They after the fall-out from that event were thus searching for a better way to handle things, a better way to make an impact because those few days of detention in D.C. that they had jointly suffered not only started what would be a lifelong personal friendship but an on-going conversation between them over the next several years about how to bring about the greater social change they sensed was needed before one could even think about stopping wars and stuff like that. (The story in short of how they got out of RFK after a few days was pretty straight forward. Since law enforcement was so strapped that week somebody had noticed and passed the word along that some of the side exits in the stadium were not guarded and so they had just walked out and got out of town fast, very fast, hitchhiking back north to Carver, and Ralph later to Troy). Hence the push by Sam toward the study groups led by “red collectives” that were sprouting up then peopled by others who had the same kind of questions which they would join, unjoin and work with, or not work with over the next few years before both men sensed the tide of the rolling 1960s had ebbed. 

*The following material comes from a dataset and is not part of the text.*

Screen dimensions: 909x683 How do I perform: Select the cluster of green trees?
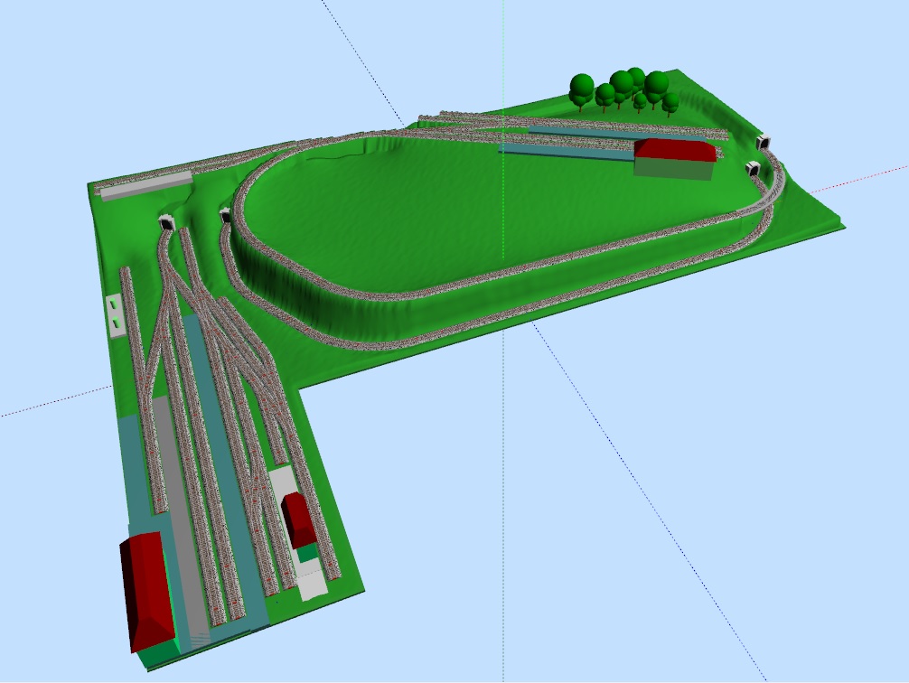[x=623, y=90]
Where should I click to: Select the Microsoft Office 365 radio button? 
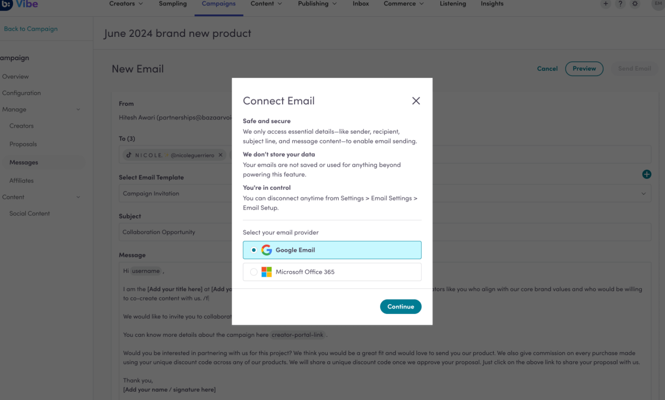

Old time high school thoughts even with the cross-fire hells of burned down Vietnam villages melted into the back of his brain crossed his mind when Ralph thought of Marx, Lenin (he, they, were not familiar with Trotsky except he had “bought it” down in Mexico with an icepick from some assassin), Joe Stalin, Red Square, Moscow and commie dupes. Sam had not been far behind in his own youthful prejudices as he told Ralph one night after a class and they were tossing down a few at Jack’s in Cambridge before heading home to the commune where Sam was staying.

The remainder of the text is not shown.